The COO begins by reminding us that this is all very, very confidential and that news that the unit is being sold should be considered highly sensitive.  As is typical in such situations, none of the management at the unit itself knows that a sale is even being considered.  At the moment it is just the COO, CFO and CEO of the firm who have any idea that a sale might be in the works and, if it is all the same to us, he'd appreciate it if we kept it that way for the time being.  Armin gives placating reassurances and I nod in agreement.  He describes the unit in more detail, pointing out that there are a series of sacred cows there and that even the senior management at the Fortune 500 parent is having a hard time cutting the cords that need to be severed.  The business is cash flow positive, but they spent far more than they should have when they picked up the businesses, and they haven't written down much of the costs yet.  The value on the books is somewhat high and they are looking at taking a punishing write-down if they can't extract some value in a transaction.  The CEO himself has directed that this unit is history, one way or another, even if it has to be closed down, yesterday.  Closing the unit would also be quite a pity as several net operating loss carry forwards (NOLs) which could be applied to reduce taxes on future profits will be lost.  As they are already on the books as assets, these too would have to be written off.  The picture is ugly, but mostly for accounting reasons.  This is, of course, all music to our ears.

Armin doesn't react positively.  "Look, we are just not going to get into a situation where we do the heavy lifting and give you an idea of what it is worth to us if you are just going to shop it around later and drop us into an auction.  We can put together an initial LOI in 48 hours or less, but I need a long exclusive on the due diligence.  I need to know this is our deal, otherwise, it's just not worth our time."  I almost come out of my chair when he says this.  Not worth our time?  The unit is perfect for us in about nine different ways.  I'd happily sit in an auction for it.

The COO is compliant.  "That's fine.  We aren't going to play around with this.  It has to be handled.  Fast.  If you can commit to a quick closing, we have no problem with an exclusive diligence period."

Agreement seems close.  Armin leans back a little in his chair and addresses his food.  Then, he glances at me.  Just a split second of a look.  My turn.  I wait for a few rounds of entrée slicing before I catch the COO with a moderate piece of steak.  I watch out of the corner of my eye for him to chew at least once so he doesn't just put it back on his plate or something and then I strike.

"If the business has been profitable all these years, where are the NOLs from?"  I ask this almost innocently.  Like a junior executive who just needs a simple mistake explained.  My timing is near perfect. Suddenly the steak seems as rubber and the chewing gets slower and more measured as the COO gesticulates in a manner that is supposed to indicate he is getting ready to say something witty.  Finally, something emerges, in-between the last few chomps and two swallows.

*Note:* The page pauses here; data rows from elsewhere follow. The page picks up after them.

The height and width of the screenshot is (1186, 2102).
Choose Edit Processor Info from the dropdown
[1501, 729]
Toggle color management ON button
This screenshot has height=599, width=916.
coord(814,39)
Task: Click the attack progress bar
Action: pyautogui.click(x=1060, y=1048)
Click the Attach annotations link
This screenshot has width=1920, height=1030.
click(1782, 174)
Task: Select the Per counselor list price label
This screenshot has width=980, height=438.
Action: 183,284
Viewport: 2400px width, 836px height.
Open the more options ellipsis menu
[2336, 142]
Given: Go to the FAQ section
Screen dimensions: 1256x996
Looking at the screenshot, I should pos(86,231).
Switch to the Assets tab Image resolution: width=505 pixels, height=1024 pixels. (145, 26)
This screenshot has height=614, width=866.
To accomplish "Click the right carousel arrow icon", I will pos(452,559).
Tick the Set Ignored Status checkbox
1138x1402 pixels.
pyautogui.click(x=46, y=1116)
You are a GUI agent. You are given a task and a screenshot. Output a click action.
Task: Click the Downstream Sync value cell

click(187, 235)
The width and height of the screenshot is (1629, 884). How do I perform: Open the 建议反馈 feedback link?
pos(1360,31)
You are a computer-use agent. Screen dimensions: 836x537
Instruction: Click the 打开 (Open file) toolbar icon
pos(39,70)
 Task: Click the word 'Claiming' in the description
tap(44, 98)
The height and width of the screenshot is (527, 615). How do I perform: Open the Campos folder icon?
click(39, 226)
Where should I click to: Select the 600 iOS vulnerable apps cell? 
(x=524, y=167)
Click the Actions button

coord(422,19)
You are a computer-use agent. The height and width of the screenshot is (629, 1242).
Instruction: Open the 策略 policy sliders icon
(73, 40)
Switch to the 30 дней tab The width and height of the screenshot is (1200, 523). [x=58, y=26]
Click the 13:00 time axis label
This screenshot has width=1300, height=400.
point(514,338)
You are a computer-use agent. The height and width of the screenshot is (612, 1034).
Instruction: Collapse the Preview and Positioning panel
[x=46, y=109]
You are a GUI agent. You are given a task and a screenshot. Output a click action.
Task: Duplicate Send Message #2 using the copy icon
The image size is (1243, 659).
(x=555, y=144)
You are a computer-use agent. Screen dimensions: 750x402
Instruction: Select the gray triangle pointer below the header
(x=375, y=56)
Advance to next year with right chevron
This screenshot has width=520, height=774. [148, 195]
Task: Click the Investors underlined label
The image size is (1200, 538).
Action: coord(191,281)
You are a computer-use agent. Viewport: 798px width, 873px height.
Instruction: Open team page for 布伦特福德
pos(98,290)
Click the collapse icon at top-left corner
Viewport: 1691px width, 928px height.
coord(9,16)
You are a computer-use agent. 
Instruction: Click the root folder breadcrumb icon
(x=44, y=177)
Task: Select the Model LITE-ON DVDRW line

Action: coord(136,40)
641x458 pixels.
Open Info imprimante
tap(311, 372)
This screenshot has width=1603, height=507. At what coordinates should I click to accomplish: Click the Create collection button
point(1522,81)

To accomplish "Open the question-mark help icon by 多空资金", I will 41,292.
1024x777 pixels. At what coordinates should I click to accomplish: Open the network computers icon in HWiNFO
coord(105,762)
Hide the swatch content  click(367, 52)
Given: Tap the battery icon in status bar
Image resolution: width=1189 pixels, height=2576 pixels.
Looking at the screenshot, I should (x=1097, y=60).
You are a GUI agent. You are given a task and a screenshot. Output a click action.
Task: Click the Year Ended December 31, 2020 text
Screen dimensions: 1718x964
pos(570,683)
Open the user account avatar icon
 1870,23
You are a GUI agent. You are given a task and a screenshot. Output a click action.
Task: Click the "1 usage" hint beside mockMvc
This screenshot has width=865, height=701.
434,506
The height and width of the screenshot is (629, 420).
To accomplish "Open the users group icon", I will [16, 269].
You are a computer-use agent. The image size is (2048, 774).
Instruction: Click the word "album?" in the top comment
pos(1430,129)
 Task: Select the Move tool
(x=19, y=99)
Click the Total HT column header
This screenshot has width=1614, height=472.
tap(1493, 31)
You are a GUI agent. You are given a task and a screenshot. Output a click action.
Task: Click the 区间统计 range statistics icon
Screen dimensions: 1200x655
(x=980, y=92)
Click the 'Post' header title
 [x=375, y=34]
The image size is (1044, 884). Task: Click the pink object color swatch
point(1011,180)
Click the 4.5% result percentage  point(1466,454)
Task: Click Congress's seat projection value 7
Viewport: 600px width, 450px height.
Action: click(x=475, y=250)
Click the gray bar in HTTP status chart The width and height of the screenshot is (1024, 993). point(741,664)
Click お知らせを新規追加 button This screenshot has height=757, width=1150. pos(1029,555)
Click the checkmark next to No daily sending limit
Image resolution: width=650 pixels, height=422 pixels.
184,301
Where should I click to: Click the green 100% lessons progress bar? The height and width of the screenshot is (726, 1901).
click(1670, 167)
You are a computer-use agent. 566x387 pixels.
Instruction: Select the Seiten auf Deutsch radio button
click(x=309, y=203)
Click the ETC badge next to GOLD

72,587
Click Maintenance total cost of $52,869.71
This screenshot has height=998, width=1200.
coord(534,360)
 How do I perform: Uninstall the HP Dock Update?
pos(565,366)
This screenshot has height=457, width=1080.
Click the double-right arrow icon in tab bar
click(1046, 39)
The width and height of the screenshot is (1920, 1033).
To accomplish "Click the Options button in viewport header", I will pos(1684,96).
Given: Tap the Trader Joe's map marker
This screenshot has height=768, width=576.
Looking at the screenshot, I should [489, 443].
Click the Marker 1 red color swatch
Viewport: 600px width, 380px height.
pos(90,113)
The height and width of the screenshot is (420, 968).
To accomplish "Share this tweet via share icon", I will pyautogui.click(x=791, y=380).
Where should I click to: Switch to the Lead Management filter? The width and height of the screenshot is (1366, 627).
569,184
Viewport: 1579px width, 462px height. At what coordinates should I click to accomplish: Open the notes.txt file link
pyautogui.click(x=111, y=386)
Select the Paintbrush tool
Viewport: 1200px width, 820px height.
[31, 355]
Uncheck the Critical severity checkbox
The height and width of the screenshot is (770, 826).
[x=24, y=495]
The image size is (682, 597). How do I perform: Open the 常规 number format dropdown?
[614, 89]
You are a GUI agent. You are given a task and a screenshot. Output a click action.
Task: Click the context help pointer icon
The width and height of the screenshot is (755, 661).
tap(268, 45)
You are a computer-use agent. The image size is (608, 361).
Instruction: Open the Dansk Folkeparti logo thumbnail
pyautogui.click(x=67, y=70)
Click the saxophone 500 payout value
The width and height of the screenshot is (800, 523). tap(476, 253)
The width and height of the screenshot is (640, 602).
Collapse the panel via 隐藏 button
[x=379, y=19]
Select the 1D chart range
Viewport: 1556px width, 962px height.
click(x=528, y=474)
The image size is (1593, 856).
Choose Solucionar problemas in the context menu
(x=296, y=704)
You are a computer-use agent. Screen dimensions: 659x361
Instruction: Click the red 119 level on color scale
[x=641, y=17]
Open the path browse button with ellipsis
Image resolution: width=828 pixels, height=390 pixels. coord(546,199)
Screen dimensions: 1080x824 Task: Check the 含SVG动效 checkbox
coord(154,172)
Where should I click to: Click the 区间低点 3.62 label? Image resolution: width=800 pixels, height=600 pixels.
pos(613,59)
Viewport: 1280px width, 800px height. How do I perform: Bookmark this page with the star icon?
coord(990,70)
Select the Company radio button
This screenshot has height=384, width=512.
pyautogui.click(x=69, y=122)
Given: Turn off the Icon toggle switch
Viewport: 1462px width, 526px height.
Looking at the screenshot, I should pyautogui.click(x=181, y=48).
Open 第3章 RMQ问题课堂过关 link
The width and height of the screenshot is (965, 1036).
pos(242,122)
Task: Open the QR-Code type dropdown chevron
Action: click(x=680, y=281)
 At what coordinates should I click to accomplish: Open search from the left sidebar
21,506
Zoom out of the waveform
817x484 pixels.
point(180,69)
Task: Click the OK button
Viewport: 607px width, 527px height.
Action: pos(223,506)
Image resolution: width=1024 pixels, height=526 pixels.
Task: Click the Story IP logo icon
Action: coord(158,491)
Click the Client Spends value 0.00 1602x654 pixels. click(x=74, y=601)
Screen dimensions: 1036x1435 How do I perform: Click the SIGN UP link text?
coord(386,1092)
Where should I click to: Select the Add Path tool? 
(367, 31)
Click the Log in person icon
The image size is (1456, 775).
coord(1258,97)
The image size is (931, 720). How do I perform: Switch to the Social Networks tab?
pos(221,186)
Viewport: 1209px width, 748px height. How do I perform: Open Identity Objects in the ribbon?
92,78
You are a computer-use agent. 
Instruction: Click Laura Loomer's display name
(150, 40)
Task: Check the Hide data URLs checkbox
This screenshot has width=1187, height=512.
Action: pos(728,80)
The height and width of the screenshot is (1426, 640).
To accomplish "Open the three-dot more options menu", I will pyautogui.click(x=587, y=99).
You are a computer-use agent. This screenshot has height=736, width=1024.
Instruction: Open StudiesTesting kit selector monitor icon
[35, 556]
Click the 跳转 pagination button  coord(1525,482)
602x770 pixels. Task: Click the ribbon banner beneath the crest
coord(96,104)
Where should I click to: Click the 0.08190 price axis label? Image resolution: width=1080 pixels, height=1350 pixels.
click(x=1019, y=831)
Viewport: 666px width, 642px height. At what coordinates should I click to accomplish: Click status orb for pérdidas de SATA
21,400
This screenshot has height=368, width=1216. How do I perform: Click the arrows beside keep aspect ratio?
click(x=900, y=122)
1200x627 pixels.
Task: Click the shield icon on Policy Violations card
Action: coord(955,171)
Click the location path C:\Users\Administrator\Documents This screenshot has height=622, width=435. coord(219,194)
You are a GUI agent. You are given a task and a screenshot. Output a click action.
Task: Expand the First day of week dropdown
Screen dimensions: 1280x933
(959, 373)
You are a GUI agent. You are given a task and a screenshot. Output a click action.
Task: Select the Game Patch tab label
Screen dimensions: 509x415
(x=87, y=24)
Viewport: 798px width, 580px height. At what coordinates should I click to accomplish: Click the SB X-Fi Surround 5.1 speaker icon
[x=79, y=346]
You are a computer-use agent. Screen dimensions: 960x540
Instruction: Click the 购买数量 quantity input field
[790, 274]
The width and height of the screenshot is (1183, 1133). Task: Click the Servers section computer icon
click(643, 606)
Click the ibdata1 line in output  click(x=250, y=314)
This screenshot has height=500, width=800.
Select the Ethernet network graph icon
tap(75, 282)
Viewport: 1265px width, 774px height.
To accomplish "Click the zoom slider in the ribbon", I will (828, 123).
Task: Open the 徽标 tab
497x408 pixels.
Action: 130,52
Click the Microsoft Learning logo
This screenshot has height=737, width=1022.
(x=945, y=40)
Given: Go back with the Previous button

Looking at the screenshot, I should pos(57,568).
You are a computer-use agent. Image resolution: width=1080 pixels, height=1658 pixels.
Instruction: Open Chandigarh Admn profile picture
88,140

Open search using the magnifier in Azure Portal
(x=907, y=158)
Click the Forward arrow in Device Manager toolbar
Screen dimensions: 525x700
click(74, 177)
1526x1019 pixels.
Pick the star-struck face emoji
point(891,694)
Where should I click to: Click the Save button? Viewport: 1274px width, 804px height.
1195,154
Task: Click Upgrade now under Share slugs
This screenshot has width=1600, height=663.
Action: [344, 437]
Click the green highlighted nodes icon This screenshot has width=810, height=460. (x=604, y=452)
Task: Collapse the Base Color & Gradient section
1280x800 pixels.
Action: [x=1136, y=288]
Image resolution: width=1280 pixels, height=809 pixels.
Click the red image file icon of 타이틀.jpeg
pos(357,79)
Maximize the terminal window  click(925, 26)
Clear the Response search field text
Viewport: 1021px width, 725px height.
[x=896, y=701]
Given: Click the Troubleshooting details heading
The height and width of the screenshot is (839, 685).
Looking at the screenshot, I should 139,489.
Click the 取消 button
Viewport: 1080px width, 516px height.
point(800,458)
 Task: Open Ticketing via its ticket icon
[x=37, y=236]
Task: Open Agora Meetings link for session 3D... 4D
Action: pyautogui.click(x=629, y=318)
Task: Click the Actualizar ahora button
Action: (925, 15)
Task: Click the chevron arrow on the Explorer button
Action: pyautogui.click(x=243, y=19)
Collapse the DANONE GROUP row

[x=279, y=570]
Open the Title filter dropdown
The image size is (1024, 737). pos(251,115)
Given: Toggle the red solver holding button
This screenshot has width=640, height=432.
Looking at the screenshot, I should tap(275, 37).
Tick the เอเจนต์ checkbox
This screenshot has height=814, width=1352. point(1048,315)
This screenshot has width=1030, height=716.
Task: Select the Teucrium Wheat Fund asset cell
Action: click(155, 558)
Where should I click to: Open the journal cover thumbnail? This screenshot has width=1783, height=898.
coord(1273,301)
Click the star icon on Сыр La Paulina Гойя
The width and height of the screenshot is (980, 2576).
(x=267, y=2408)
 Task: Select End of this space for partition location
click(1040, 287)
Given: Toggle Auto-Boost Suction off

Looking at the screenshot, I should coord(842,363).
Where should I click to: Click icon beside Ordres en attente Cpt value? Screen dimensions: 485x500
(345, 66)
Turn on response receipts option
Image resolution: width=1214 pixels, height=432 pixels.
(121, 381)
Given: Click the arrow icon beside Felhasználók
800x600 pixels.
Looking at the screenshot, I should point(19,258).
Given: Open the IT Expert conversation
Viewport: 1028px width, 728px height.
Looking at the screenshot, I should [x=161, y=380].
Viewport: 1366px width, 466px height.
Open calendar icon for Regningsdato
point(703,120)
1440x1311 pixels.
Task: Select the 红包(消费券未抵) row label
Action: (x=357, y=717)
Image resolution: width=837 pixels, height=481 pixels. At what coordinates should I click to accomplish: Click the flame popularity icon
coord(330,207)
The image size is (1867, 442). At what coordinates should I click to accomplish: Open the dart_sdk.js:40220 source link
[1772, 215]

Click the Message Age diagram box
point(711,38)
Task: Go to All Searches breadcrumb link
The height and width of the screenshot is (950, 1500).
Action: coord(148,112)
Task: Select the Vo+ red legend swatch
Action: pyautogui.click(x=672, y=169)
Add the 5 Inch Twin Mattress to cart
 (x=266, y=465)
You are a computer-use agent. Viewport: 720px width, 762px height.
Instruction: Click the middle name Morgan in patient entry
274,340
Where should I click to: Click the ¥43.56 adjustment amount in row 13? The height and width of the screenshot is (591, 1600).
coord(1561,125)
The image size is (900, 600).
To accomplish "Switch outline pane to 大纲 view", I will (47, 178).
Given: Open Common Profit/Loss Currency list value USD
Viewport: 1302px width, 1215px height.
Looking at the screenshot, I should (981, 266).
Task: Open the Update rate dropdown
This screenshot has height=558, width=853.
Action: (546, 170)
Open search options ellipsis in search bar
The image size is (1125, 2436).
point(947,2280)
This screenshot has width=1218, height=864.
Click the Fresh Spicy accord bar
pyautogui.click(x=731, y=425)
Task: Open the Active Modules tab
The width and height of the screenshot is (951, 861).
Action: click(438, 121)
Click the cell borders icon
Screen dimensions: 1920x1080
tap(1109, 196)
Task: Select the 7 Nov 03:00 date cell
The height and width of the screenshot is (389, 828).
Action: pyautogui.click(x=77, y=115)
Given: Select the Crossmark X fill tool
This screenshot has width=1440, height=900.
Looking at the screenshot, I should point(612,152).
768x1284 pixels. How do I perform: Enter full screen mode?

"I'm not exactly sure.  I will have to talk to the CFO but I think we obtained them during the acquisition."  This sounds fishy to me, so I press a little.

"How old are the NOLs?  When do they expire?"  I almost add "Do you know?" on the end to be polite, but I don't want to make the "I don't know" answer too easy.

"Well, I think they are only 3 years old, but I will have to check."  I follow this up with another quick and hopefully annoying question.

"Do you plan to keep using the services of the unit?  Will we have some guaranteed stream of revenue after the transaction?  If the unit has always been an internal staff like resource it's hard to justify anything other than a negative sale price unless there is a steady and secure revenue stream.  And if the parent no longer wants the product, well, then I get worried about trying to sell it to the rest of the world."  This time the COO, furiously sawing to get a large piece of meat in his mouth to buy time before he has to answer, is caught a little off guard.  Armin takes up the cause, leaning forward and interested again.

"You know, Equity has a point.  We are going to have to make a very careful analysis of the costs required to make this a stand alone business again."  After a long bit of chewing and far less gesticulation, the COO has little comment.

"Of course."

The rest of the lunch was quite subdued.

Monday, March 27, 2006

Negative Sale Price

fire saleI had intended to go to the office after the lunch with Spy's COO, but Armin cuts those plans short.  "I would like you to come out to the estate for dinner."  It was not phrased like a request.

We are driven back and discuss the Spy meeting on the way.  Armin asks me for my view.  It is a simple one this time.

"He has a political problem.  They know they are going to have to write down.  The question is how much.  We can use this, I think.  That is if you are confident he won't just go to another firm willing to actually pay him a stack of money to take it off his hands."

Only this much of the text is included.